第7章 窓際で出逢い
●no side● 〜1年B組〜
?「マジか…私そんなに寝て」
そうは言うものの、口にしたセリフには似合わないほど、女子生徒の口調は落ち着いていた。
時間の経過に驚くのであれば、もっと相応しい反応があっただろうに、と黒子は思った。
黒子は時計を見つめる女子生徒の横顔を見ながら、「すみません」と言い始めて続けた。
「気持ちよさそうに眠っていたので
起こすのは心苦しかったんですけど」
?「いや…ありがと」
その言葉と共に、それまで時計を見ていた女子生徒の顔は、真っ直ぐに黒子の方を向いた。
しかしすぐに、バツが悪そうに視線を下げてしまった。
?「逆に…悪ぃな?
気を遣わせちまったみたいで」
「いえ、全然そんなこと」
女子生徒に対して「そんなことない」と口にしようとした黒子の内情は、やはり複雑だった。

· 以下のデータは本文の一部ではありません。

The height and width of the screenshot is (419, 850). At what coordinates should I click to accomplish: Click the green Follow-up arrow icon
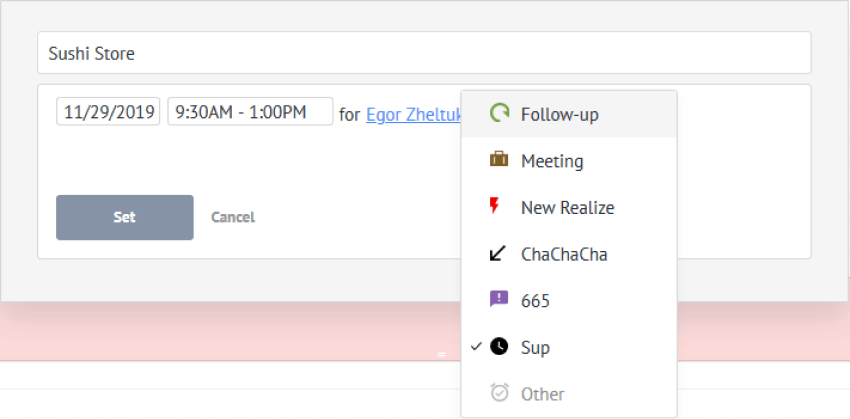(x=499, y=113)
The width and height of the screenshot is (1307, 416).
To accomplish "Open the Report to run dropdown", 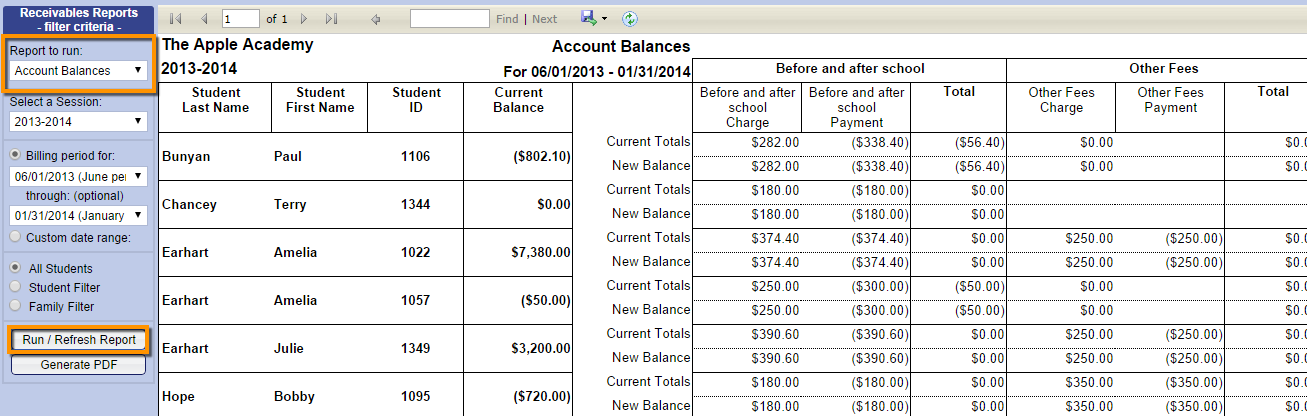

目の前にいるこの女子生徒は、どうも他の同級生とは毛色が違う。
最初に出会った時に、黒子が抱いた印象のまま…
同い年には見えない。
口調も仕草も、大人っぽすぎる。
それはそうと…
黒子はあることに関して、言うか言わないかで悩んでいた。
言わなければ、女子生徒本人は気付かずに済むのだろう。
しかし、後々女子生徒が恥をかくよりはずっと良いと思い。
黒子は思い切ってその事実を口にした。
「…跡、付いちゃってますね」
そう言いながら黒子は、自分の左頬を指さしてみせた。
?「え…?」
それだけでは、上手く伝わらなかったのだろう。
だから黒子は再度、自身の左頬をツンツンと突っついてみせた。
黒子が見せたその仕草で、
?「あっ!!」
女子生徒も気付いたのだろう。
ぺチッ!という音と共に、女子生徒は自身の右頬を右手で隠した。
その顔がみるみるうちに赤くなっていくのは、多少乱暴に自身の頬を隠したためではないのだろう。

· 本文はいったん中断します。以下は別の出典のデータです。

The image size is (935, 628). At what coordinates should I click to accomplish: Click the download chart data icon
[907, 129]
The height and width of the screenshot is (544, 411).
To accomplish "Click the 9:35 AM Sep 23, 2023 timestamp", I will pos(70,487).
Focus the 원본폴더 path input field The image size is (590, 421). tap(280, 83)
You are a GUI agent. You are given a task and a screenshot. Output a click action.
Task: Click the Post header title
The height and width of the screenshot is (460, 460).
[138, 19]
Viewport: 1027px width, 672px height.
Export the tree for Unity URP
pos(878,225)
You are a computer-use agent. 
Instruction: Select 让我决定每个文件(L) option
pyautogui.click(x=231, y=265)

その様子を見て黒子は、「やはり教えるべきではなかったかもしれない」と後悔した。
黒子が声をかけるまで、自身の腕の中で眠っていた女子生徒の顔には。
その事実を知り得ない人でさえ、右頬を下にして眠っていたことが分かる程。
制服の跡がくっきりと、残っていたのであった。
黒子はそれを、女子生徒と対峙したその時から。
「伝えようか伝えようか」と、一人静かに悩んでいたのであった。